Basically as long you don’t try to legally marry two people, and everyone is happy with the arrangement, you can do polyamory anyway you like in Indiana.
Iowa classes bigamy as a ‘serious misdemeanor’ which comes into play if a person marries more than one person. Since Iowa recognizes common law marriage, this can get complicated. If you live together, imply and/or intend that you are married, and present yourselves as married (refer to each other as husband and wife [or husband and husband, etc] – the gold standard for ‘presenting yourselves as married’ is filing joint tax returns.) you can be in a common law marriage, which may end up with a bigamy charge if you are already married, under common law or otherwise, to someone else. Iowa has laws against adultery, but they are not currently enforced and will only be an issue in the case of a divorce. There are no laws against fornication.

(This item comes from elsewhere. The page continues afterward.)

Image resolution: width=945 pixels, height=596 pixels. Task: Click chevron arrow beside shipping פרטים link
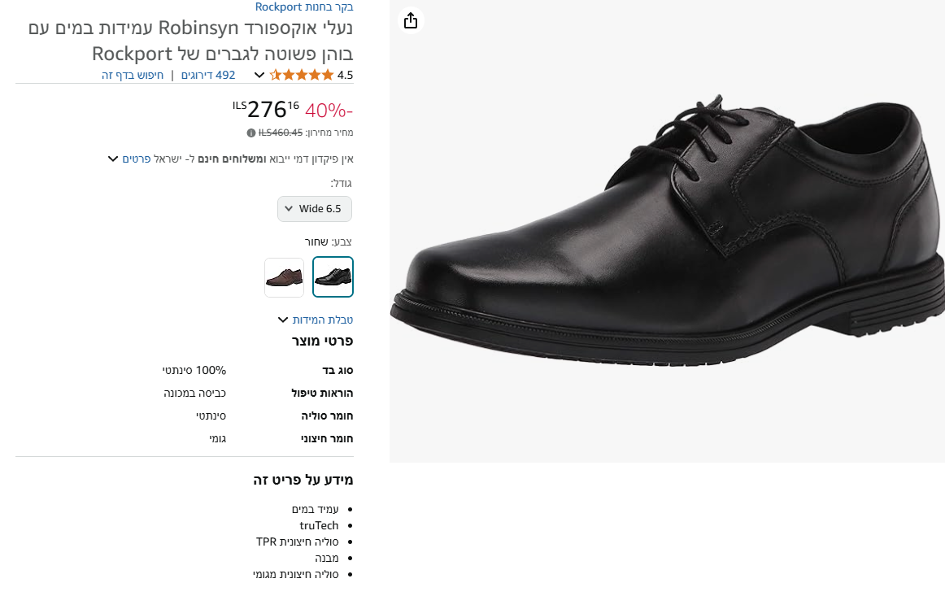tap(113, 159)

So, as long as you do not present yourselves as married, and are not in danger of ending up in divorce court, you can live together, live separately, opening be in relations with and generally have lots of fun with your polyam partners. Just be very careful about not ending up in a common law marriage if you are already married.
(As a side note, the legalization of gay marriage in Iowa opens some problems regarding common law marriage, as some gay and lesbian couples may be legally married under common law without realizing it.)
Bigamy is a felony in Kansas, which comes into play when a person marries a second person. Period, no curlicues. Common law marriage is recognized in Kansas. You cannot end up in a common law marriage if you are already married, regardless of living together, intent, presenting yourself as married or anything else, so there is no chance of unintentionally ending up in a bigamous relationship because you live with two polyam partners or someone you are not married to. Kansas also has laws against adultery that only come into play in a divorce. There are no laws against cohabitation or fornication.
Generally, polyamory will not cause problems in Kansas as long as any legally married spouse is happy with the arrangements and you aren’t trying to get two legal marriages.
If you marry or claim to be married to a second person in Kentucky you are guilty of bigamy. Also, if you have married someone in another state and live with someone else in Kentucky you are guilty of bigamy whether you claim to be married to the second person or not. Kentucky does have laws against adultery, but no laws against fornication or cohabitation, and it does not recognize common law marriages.
Overall, if you are not married in Kentucky you can do pretty much anything you want, relationship-wise. If you are married as long as you don’t claim to be married to two people and your legally married spouse is happy with the situation you are good. The kink in the works: if you and your spouse married outside of Kentucky, you cannot live with another polyamorous partner without violating the anti-bigamy law.
The act of marrying a second spouse in Louisiana, or living with a second spouse you married elsewhere, both constitute bigamy and are illegal. Adultery is illegal but can only get you in trouble if your spouse objects. Fornication and cohabitation are perfectly legal.
So, don’t get married and you are good however, if you are married and your spouse is okay with polyamory and/or is also polyamorous, you are good however, if you to get legally married twice or you spouse does not agree with poly, or changes their mind at a later date, you may have problems.